### Task details
Skipping all pictures, please restate word for word the lines from the one that contains "Viewport: 705px width, 679px" through the last line of the entries.

=== Begin Enclosure ===

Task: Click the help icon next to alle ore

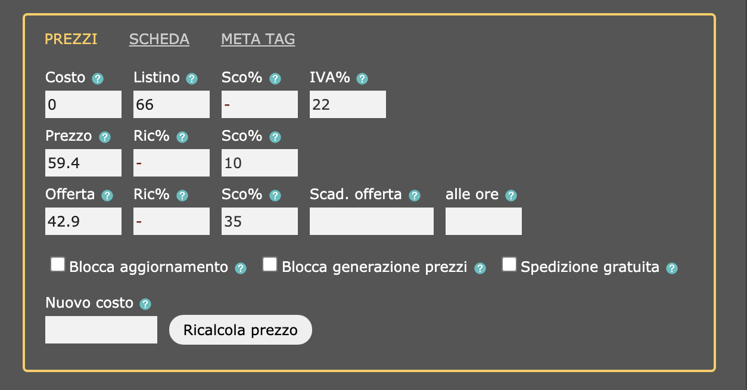Action: coord(511,196)
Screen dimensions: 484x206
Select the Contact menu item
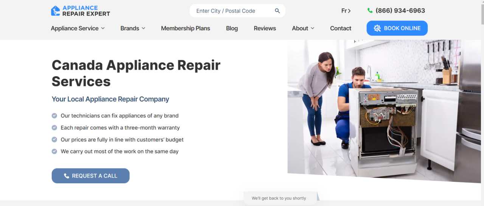point(341,28)
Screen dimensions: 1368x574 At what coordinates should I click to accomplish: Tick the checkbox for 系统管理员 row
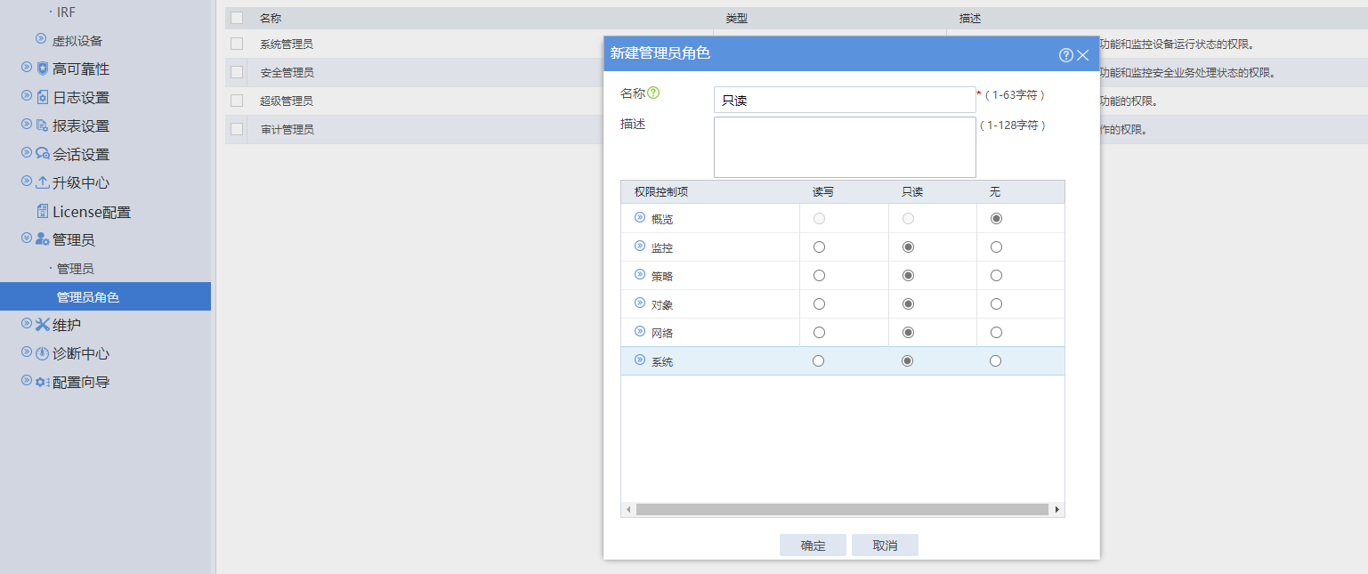[237, 44]
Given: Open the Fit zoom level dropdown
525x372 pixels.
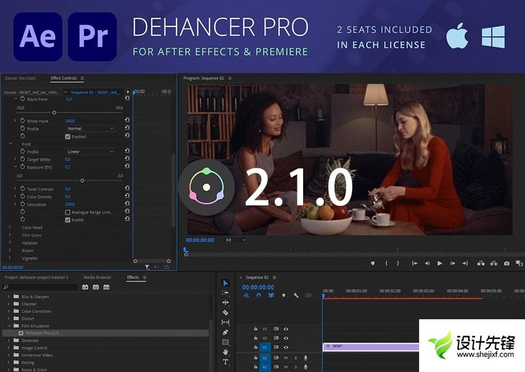Looking at the screenshot, I should (236, 240).
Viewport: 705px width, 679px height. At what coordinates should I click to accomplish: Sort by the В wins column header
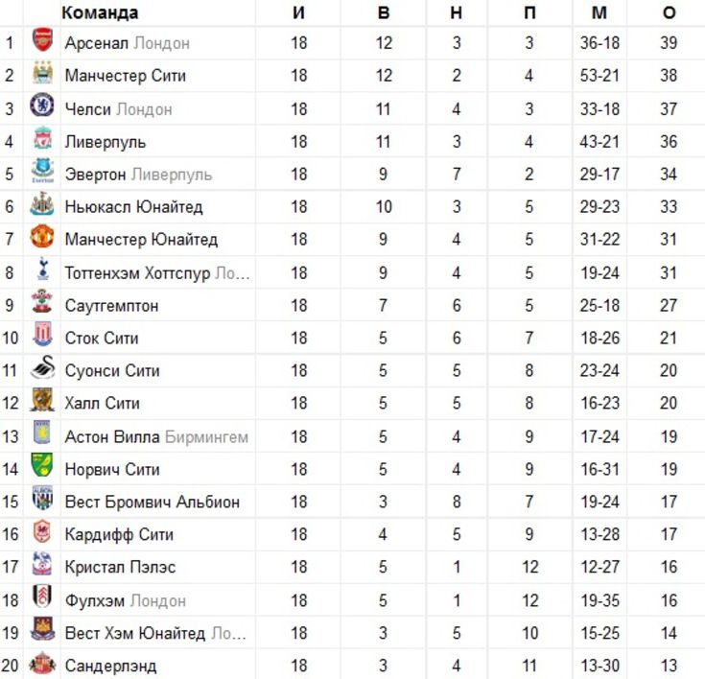point(384,12)
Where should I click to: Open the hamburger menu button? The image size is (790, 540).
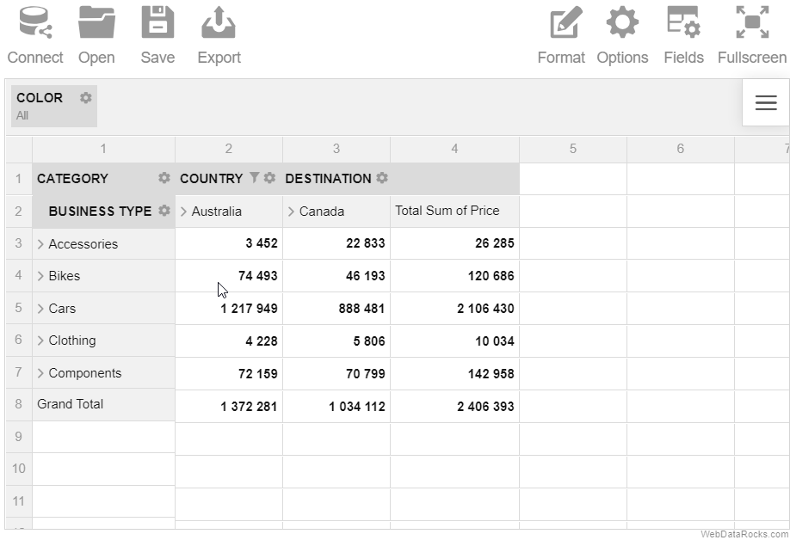[x=766, y=102]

=== End Enclosure ===

### Solution for this problem
Viewport: 705px width, 679px height. At what coordinates should I click to accomplish: Sort by the В wins column header
point(384,12)
Where should I click to: Open the hamburger menu button? The image size is (790, 540).
[x=766, y=102]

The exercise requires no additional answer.